Sohn: When aiming words and bullets, enough is enough

Staff file photo by Dan Henry / The Chattanooga Times Free Press — A shooter takes aim on the gun range at Shooter's Depot in 2017.
Staff file photo by Dan Henry / The Chattanooga Times Free Press — A shooter takes aim on the gun range at Shooter's Depot in 2017.

Words matter.

No, President Donald Trump didn't pull the trigger and kill five journalists in the newsroom of The Capital Gazette in Annapolis, Maryland, on Thursday. Though he has on numerous occasions called journalists "enemies of the people."

Nor did far right Trump supporter Milo Yiannopoulos, though he said he'd relish the day vigilantes came after some.

Similarly, Fox News Host Sean Hannity didn't put the gun in the hands of an unstable, former stalker when he immediately on Thursday evening questioned whether Democratic Rep. Maxine Waters' call for continuing public harassment of Trump administration officials perhaps inspired the shooting.

Whether they'd like to admit it, none of those careless speakers and tweeters had the power to make 38-year-old Jarrod Ramos shoot through the glass doors of a newsroom and systematically shoot people at a newspaper with which he'd nursed a long-held grudge.

But words matter. And each of those speakers and tweeters knew that words matter. Otherwise, they wouldn't consistently be using words so pointedly and painfully.

If our president did not understand just how much words matter, would he be saying all the time that immigrants are rapists and gang members? Would he be saying that Kim Jong Un is a "nice" person? Would he tweet, "Russia continues to say they had nothing to do with Meddling in our Election!" on the very day that his aides announce details of the upcoming Trump/Putin summit?

And he clearly understood the value of his words on Friday when, speaking at an event touting his tax cut plan, he took a moment to talk about the Annapolis shooting:

"This attack shocked the conscience of our nation and filled our hearts with grief. Journalists, like all Americans, should be free from the fear of being violently attacked while doing their job. To the families of the victims, there are no words to express our sorrow for your loss. Horrible, horrible event, horrible thing happened. "

Of course words matter.

So do actions. And inaction.

How many more mass shootings do we have to have in this country before Congress and state legislatures stop hiding behind a deliberate stretch of our Constitution and our Second Amendment right?

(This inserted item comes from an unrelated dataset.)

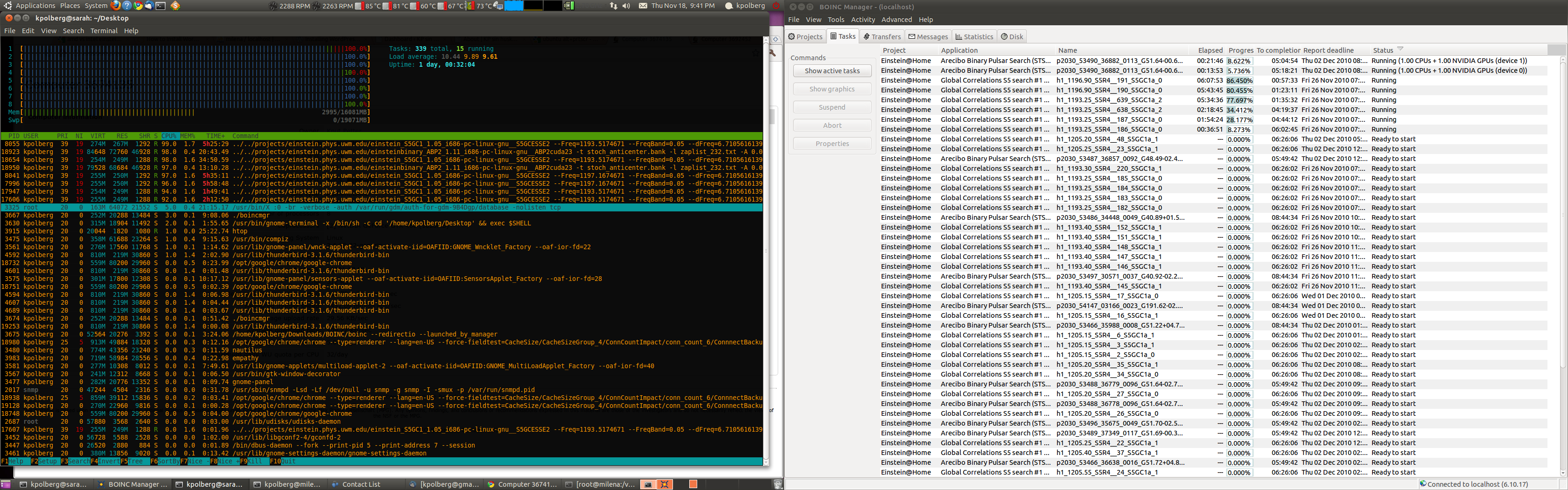1568x490 pixels.
Task: Open the help question mark launcher
Action: coord(126,6)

As interpreted by the Supreme Court, the Constitution gives Americans gun rights. But that doesn't mean we must all have unregulated gun rights, and right now we need more and sensible gun regulation to keep guns - sometimes even to remove guns - from people who have mental health issues and histories of violent or harassing crimes such as stalking.

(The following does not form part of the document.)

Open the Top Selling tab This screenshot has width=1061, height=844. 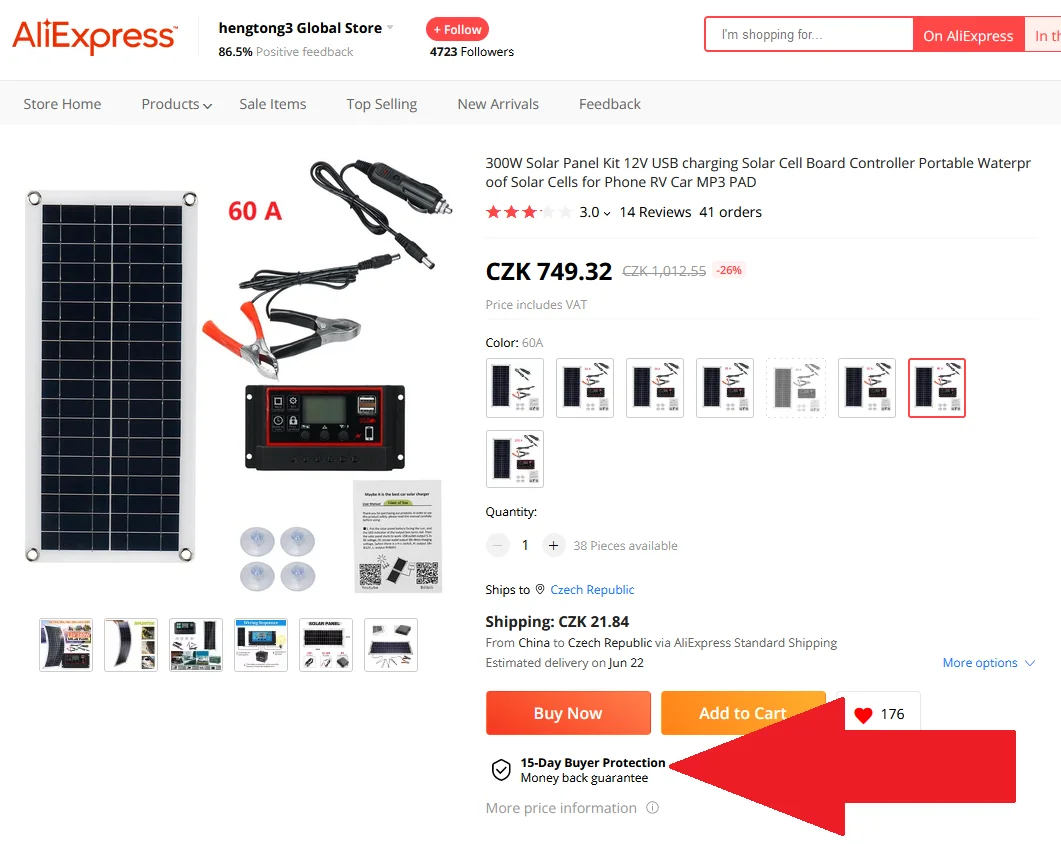pos(382,104)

Thursday it was a newsroom. Last month it was a high school in Santa Fe, Texas. In April, it was a Waffle House in Antioch, Tennessee. On Valentines Day, it was another high school in Parkland, Florida. We could go on and on - a country music concert in Las Vegas, a nightclub in Orlando, churches, baseball practice fields - but you get the idea.

And those listings don't include the mundane daily shootings that don't make front-page headlines but still fray the fabric of our communities one or two victims at a time. The total is about 33,000 gun fatalities a year - and millions more tears.

The United States has 270 million guns and had 90 mass shootings from 1966 to 2012. The number has increased yearly since. No other country has more than 46 million guns or 18 mass shootings during that 1966 to 2012 time period. Only in America.

We can point plenty of fingers of blame and use a lot of words.

Or we can take action.

Words matter.

But actions matter more.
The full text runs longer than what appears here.